*DIRECTIVE*: Please reproduce the listing word for word, from the line containing "Open Samples in PyCharm" down to the end of the listing. Leave the pictures out of your answer.

*ENTRIES PROVIDED*:
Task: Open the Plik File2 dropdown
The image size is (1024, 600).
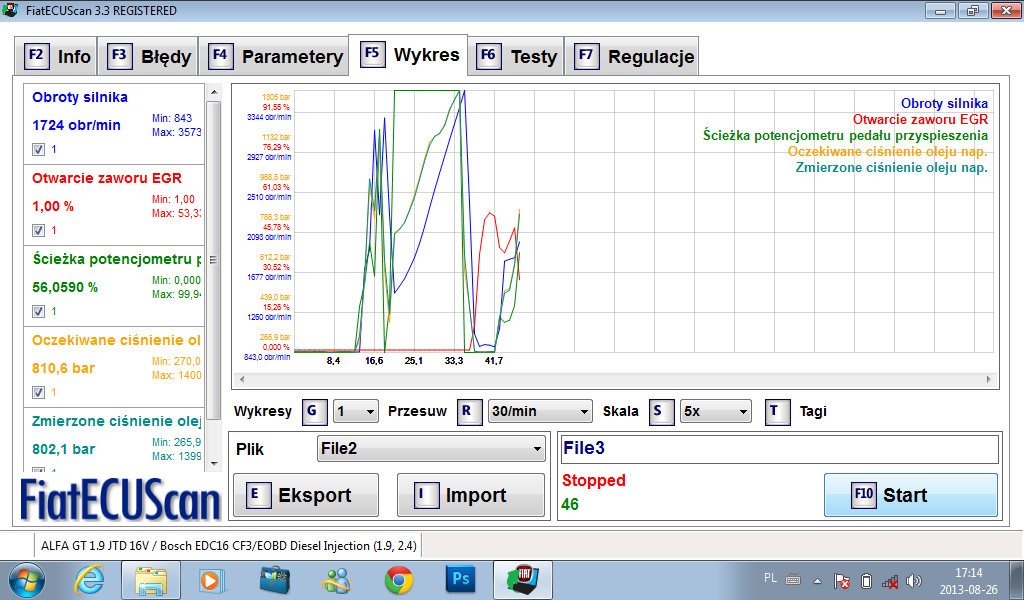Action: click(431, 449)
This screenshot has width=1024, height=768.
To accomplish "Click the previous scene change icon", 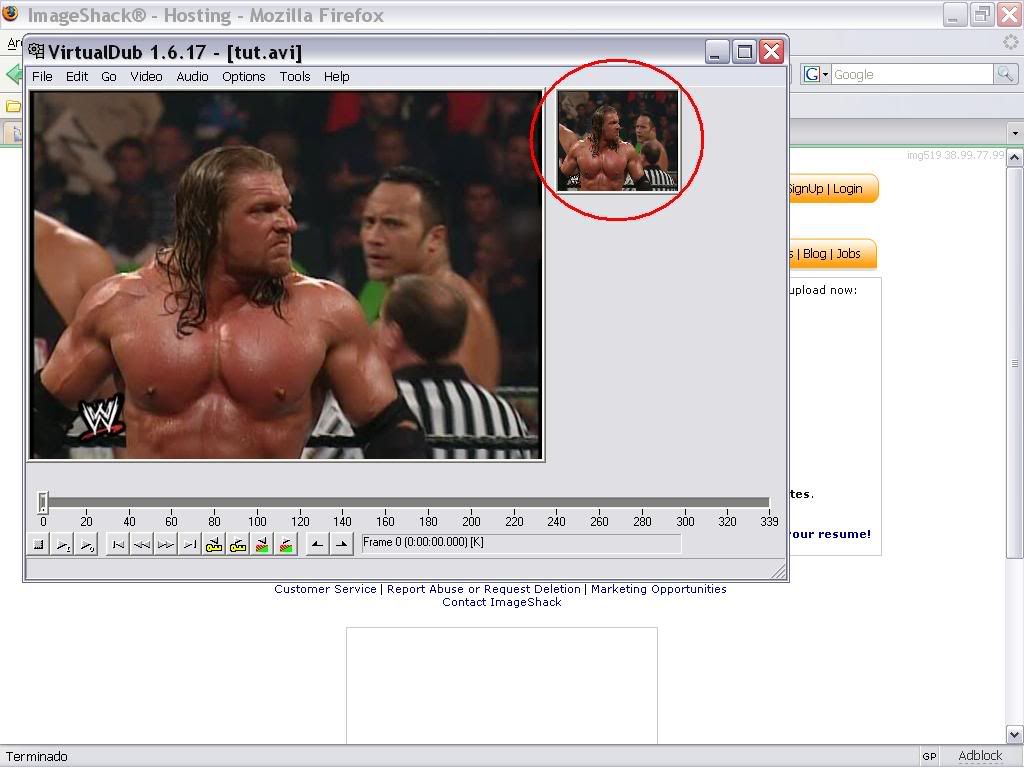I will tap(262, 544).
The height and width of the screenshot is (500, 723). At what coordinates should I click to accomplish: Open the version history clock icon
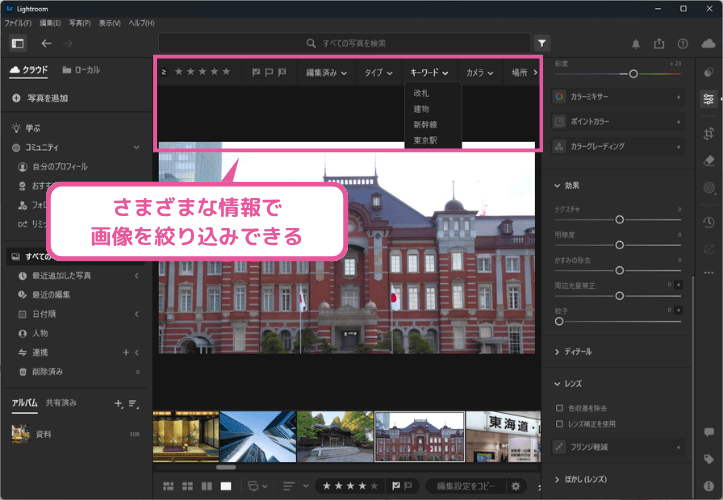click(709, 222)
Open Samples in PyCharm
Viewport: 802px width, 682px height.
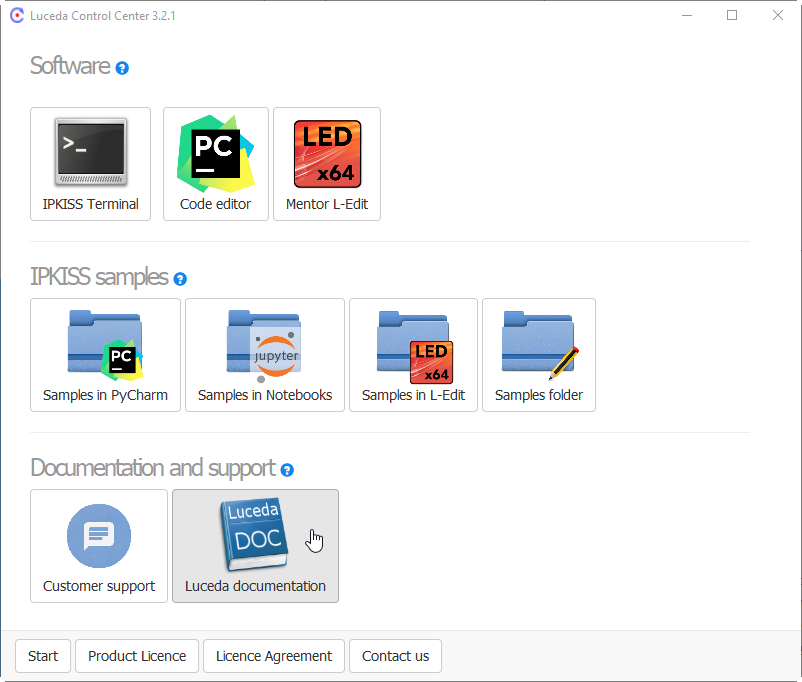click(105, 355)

*EXERCISE ANSWER*:
Open Samples in PyCharm
Viewport: 802px width, 682px height.
click(105, 355)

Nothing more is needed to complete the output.